(DATA FOR THE TASK Opens)
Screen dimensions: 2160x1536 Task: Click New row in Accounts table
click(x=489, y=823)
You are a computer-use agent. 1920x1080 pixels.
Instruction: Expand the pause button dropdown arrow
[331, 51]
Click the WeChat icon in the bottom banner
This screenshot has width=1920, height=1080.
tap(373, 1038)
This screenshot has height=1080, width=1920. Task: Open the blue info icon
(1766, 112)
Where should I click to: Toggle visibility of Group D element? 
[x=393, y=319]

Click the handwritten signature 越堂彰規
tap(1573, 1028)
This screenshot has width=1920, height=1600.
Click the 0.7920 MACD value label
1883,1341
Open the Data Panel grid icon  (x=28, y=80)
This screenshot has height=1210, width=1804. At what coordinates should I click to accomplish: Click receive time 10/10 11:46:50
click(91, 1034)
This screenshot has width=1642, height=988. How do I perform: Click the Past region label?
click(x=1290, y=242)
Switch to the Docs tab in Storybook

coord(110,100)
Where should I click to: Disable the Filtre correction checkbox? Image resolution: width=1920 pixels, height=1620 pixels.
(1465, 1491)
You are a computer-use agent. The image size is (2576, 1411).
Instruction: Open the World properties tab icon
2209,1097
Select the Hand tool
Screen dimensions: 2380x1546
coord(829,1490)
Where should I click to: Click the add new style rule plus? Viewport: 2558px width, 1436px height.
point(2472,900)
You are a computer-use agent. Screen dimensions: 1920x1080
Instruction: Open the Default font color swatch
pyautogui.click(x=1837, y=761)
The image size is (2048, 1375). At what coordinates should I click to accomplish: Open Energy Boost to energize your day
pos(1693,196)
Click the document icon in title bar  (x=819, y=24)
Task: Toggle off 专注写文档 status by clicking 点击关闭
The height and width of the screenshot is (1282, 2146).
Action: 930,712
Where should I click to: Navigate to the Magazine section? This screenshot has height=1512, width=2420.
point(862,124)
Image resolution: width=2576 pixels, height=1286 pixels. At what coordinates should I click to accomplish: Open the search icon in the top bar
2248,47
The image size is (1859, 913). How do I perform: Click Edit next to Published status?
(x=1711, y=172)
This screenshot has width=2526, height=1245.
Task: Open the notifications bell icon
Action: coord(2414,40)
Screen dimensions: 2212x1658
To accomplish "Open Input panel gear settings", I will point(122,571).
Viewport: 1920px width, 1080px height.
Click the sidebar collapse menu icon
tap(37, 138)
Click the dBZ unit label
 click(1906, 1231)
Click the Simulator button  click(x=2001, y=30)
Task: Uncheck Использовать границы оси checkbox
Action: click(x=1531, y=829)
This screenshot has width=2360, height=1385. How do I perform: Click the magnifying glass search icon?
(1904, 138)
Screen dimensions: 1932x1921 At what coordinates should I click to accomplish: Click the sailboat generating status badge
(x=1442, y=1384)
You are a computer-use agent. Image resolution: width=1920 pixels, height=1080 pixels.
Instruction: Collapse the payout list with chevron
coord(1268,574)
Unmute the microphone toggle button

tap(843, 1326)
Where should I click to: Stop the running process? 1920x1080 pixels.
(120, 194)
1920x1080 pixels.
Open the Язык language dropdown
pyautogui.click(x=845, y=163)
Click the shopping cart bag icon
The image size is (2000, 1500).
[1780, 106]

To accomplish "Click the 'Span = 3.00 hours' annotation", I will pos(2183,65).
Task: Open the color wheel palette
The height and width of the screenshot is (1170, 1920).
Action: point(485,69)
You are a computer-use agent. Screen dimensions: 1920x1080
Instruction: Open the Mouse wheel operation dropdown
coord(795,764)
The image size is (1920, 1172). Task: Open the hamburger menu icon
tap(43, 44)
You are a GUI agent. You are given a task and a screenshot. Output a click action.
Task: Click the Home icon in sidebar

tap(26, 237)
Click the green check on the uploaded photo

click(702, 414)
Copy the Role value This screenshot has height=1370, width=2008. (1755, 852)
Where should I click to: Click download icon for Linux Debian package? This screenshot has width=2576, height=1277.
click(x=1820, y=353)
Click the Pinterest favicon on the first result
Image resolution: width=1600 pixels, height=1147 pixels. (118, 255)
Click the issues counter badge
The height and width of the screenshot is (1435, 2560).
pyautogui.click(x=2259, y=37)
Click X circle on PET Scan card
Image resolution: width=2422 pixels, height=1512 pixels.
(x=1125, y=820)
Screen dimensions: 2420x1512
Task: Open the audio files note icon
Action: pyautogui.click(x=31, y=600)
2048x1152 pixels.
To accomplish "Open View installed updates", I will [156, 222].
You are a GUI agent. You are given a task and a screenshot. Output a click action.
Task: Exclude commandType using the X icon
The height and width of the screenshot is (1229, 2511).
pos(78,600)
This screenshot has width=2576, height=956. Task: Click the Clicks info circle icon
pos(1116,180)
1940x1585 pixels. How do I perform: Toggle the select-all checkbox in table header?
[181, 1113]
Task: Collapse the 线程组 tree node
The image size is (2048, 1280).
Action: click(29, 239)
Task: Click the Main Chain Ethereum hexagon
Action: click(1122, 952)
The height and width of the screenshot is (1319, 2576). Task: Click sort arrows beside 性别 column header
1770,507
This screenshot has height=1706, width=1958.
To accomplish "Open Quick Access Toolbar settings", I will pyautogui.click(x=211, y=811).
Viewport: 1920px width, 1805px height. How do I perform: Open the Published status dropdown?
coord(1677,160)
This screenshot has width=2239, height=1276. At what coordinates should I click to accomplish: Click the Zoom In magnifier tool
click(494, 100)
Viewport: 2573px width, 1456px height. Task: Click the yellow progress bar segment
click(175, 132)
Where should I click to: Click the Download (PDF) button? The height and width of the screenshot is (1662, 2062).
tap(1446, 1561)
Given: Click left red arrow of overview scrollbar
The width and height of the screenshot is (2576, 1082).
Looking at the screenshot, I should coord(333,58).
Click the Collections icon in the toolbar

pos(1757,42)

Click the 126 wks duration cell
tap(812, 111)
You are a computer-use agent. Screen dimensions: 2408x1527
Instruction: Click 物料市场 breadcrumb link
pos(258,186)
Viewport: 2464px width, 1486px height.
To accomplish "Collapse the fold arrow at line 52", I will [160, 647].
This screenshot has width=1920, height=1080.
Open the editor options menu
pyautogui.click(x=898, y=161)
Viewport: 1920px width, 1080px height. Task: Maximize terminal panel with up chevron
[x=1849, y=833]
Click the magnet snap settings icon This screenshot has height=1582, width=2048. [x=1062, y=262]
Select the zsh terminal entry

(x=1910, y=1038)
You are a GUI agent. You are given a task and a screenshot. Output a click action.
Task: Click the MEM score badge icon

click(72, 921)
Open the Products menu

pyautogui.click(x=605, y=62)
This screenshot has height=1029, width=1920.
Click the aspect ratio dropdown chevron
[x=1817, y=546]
(DATA FOR THE TASK Closes)
> **TASK TO CARRY OUT**: Please return only the lines above, starting at the line that has "The image size is (2048, 1375)." and ending at the line that has "Task: Toggle off", keeping both and leaving each one unchanged.

> **ANSWER SECTION**:
The image size is (2048, 1375). At what coordinates should I click to accomplish: Open Energy Boost to energize your day
pos(1693,196)
Click the document icon in title bar  (x=819, y=24)
Task: Toggle off 专注写文档 status by clicking 点击关闭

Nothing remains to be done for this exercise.